▸ **THE REQUEST**: Filter the listing below down to the lines that contain the word "click", copying each such line. Matching is case-sensitive.

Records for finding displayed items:
· · ·

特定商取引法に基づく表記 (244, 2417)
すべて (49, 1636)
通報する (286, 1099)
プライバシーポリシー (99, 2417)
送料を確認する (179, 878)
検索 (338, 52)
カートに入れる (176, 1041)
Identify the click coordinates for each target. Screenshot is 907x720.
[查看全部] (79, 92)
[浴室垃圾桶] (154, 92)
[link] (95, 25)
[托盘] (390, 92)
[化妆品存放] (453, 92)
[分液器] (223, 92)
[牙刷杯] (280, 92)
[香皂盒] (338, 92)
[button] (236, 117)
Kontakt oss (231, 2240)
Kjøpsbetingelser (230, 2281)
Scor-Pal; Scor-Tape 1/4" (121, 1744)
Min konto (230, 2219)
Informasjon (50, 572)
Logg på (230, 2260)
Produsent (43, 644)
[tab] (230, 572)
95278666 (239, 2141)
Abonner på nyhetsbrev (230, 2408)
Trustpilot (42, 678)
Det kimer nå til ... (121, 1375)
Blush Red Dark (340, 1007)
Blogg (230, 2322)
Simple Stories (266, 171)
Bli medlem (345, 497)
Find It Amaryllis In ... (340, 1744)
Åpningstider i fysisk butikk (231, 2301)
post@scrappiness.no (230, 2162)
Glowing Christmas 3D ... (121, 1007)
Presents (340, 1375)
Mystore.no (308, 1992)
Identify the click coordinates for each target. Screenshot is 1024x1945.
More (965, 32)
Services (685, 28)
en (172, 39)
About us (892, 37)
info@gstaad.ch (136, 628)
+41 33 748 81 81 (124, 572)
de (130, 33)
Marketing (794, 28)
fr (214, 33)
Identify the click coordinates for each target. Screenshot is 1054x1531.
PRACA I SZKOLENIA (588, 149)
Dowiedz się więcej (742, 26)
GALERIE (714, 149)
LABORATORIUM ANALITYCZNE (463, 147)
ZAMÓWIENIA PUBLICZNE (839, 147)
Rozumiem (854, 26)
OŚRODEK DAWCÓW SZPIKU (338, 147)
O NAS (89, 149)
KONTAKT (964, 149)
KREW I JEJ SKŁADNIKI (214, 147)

· · ·

▸ **SOLVED PROBLEM**:
Identify the click coordinates for each target. Screenshot is 907x720.
Identify the click coordinates for each target. Screenshot is 1024x1945.
Identify the click coordinates for each target. Screenshot is 1054x1531.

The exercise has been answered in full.